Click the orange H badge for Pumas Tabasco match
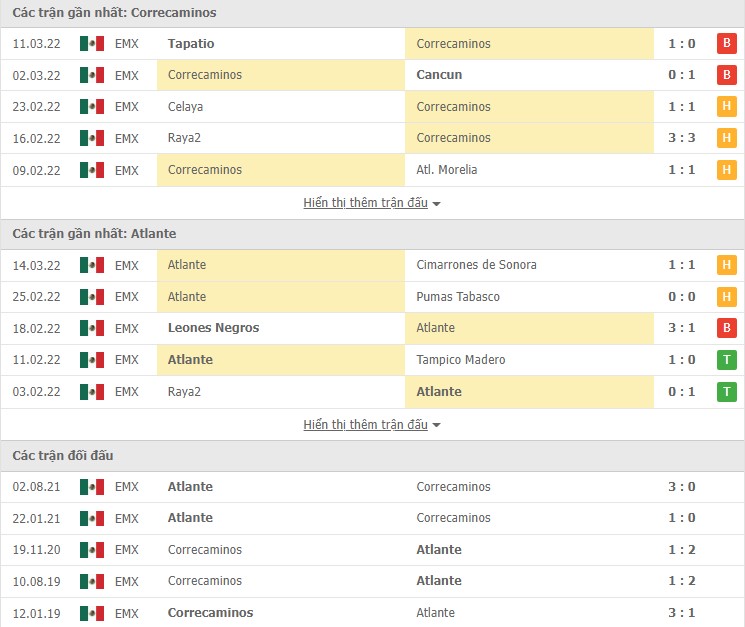745x627 pixels. [x=726, y=297]
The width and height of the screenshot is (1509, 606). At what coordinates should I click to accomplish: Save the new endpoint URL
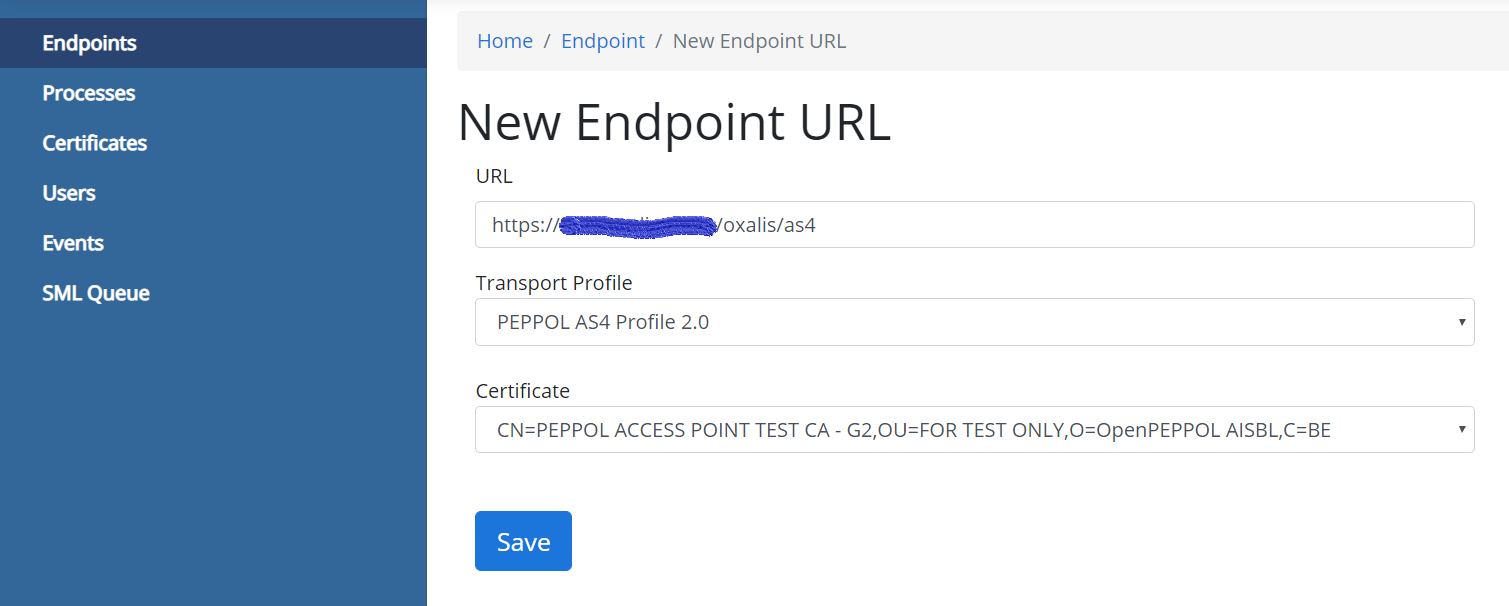point(523,541)
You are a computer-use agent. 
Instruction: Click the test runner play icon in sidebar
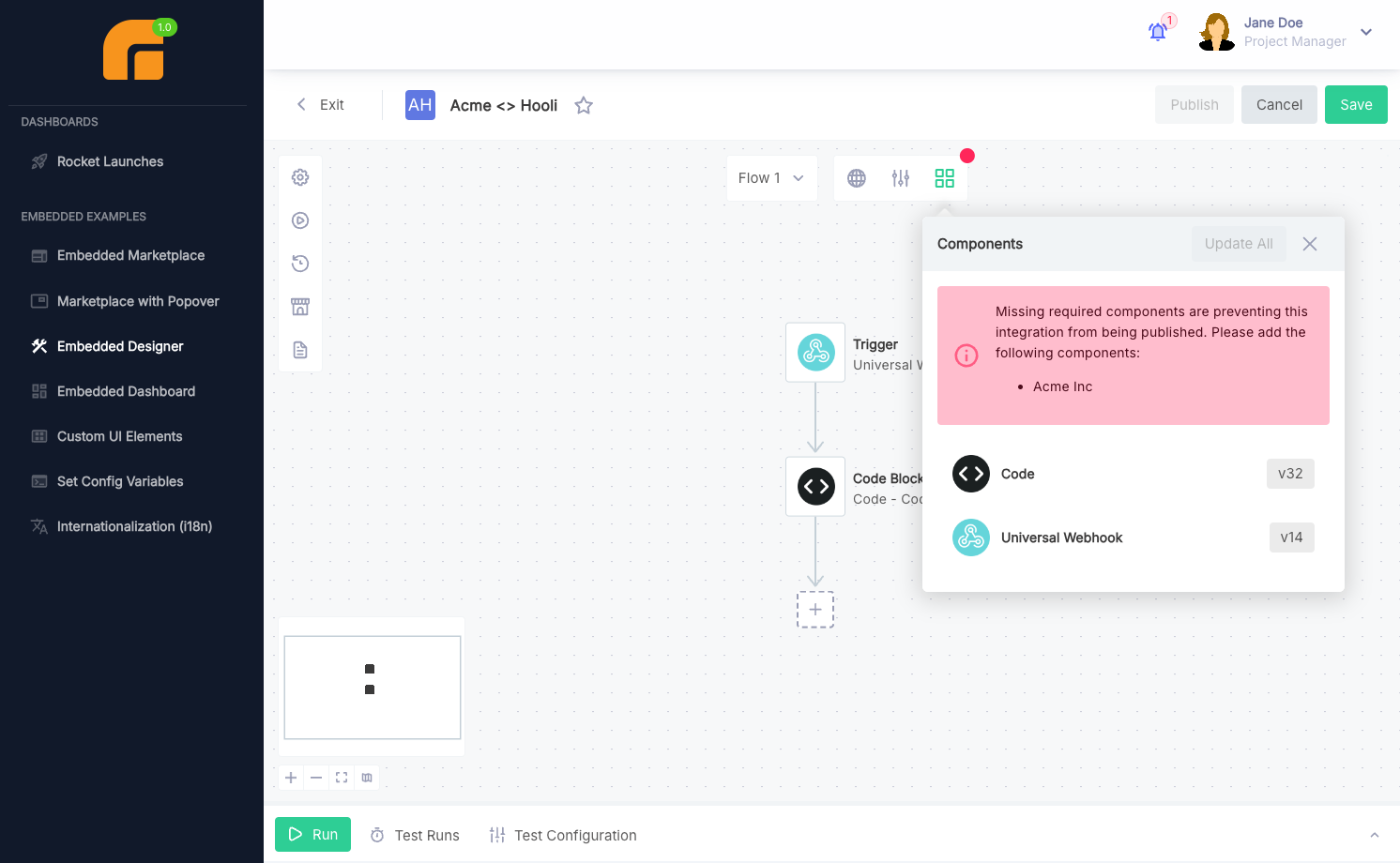tap(299, 220)
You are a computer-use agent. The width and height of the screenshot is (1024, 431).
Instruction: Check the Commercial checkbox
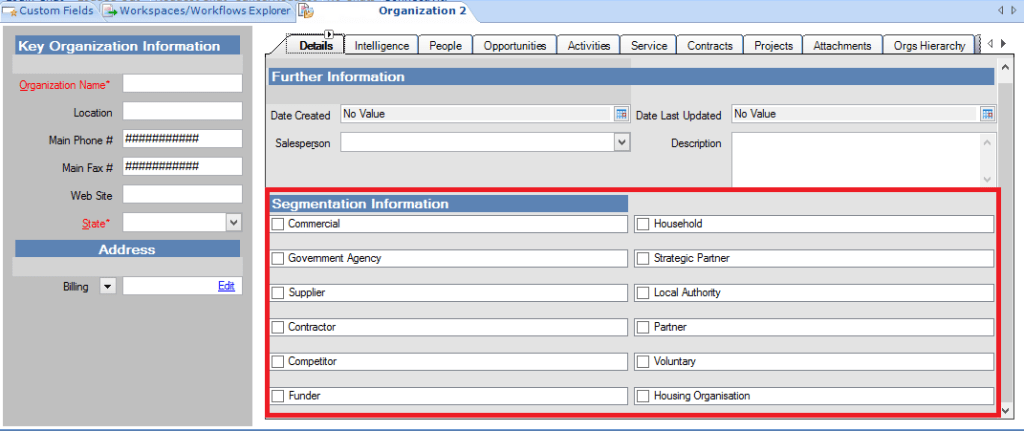(278, 224)
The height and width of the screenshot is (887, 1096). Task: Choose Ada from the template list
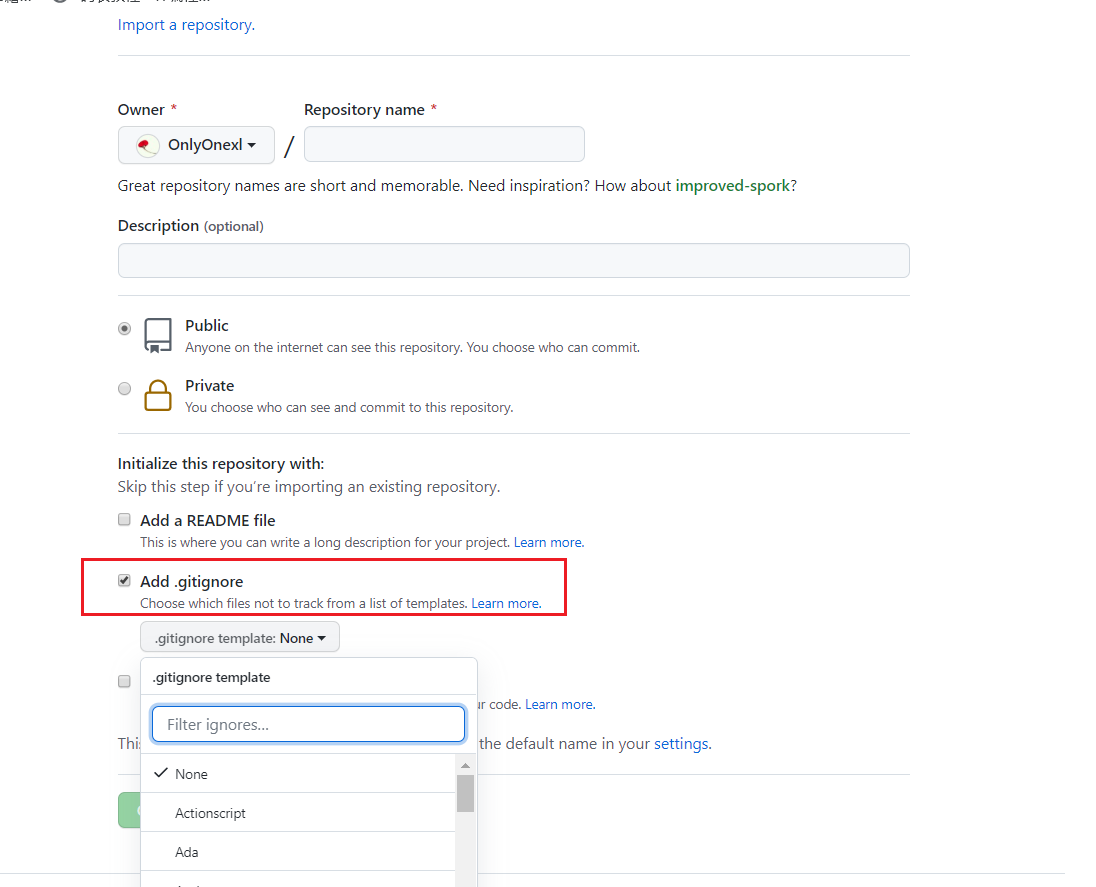(298, 852)
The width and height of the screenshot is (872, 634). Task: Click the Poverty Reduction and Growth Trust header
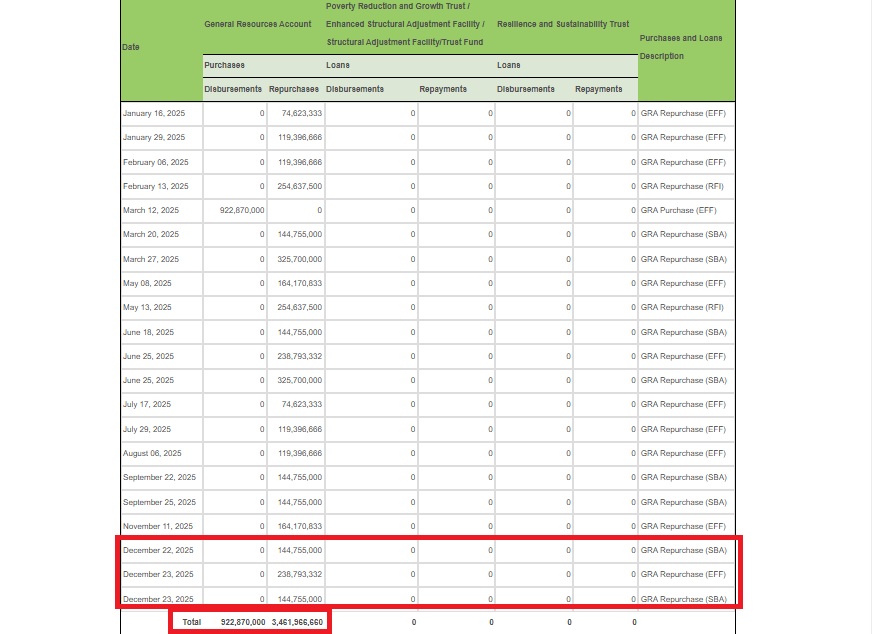(405, 23)
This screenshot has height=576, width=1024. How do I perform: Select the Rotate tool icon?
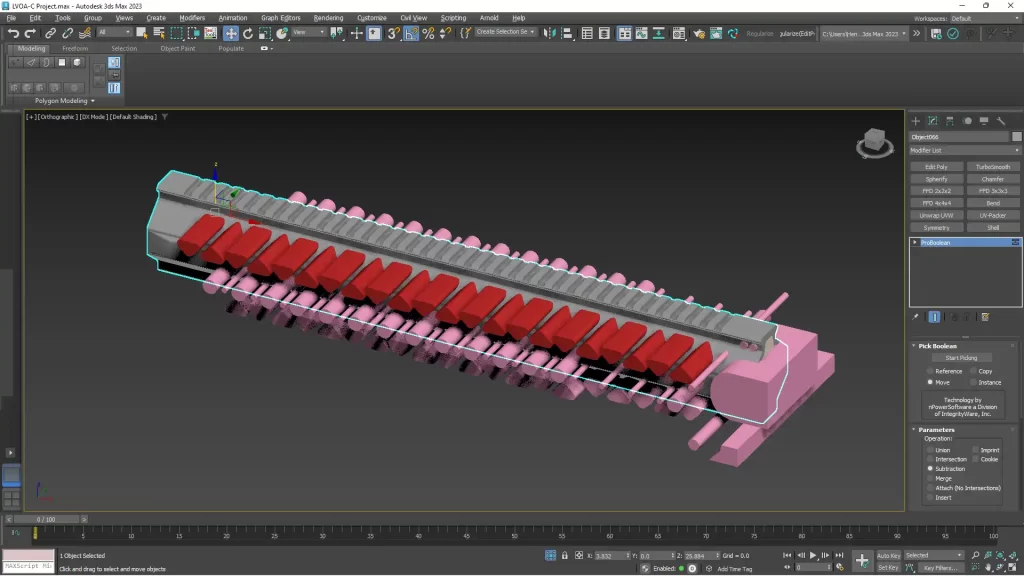pos(248,33)
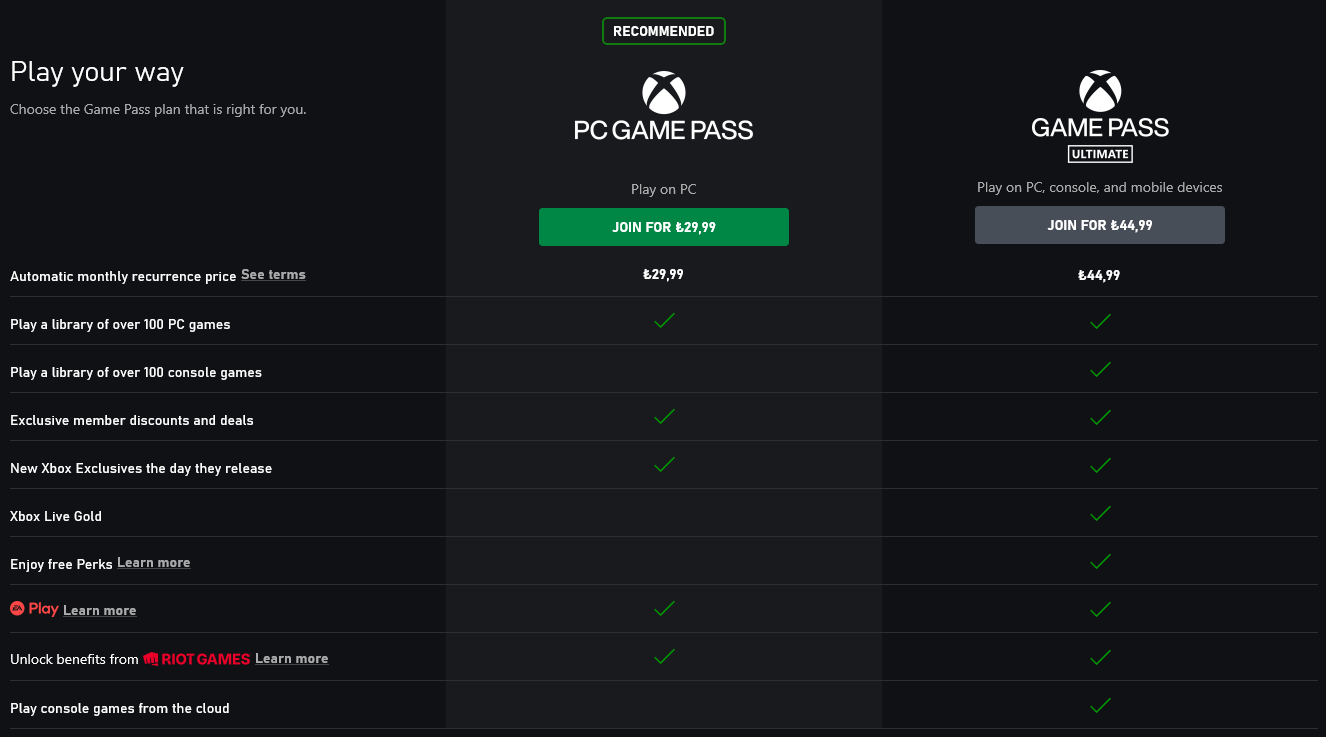Open Learn more next to Enjoy free Perks
Viewport: 1326px width, 737px height.
(x=153, y=563)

★ ★ ★ ★ ★ ★ ★

EXERCISE OBJECTIVE: Keep pictures out and return the lines from the one containing "The width and height of the screenshot is (872, 634)." through the end of the listing, both included, character for character.

TASK OUTPUT:
The width and height of the screenshot is (872, 634). Task: Click the Poverty Reduction and Growth Trust header
(405, 23)
This screenshot has height=576, width=1024. How do I perform: Select the Rotate tool icon?
pos(248,33)
Open Learn more next to Enjoy free Perks
Viewport: 1326px width, 737px height.
(x=153, y=563)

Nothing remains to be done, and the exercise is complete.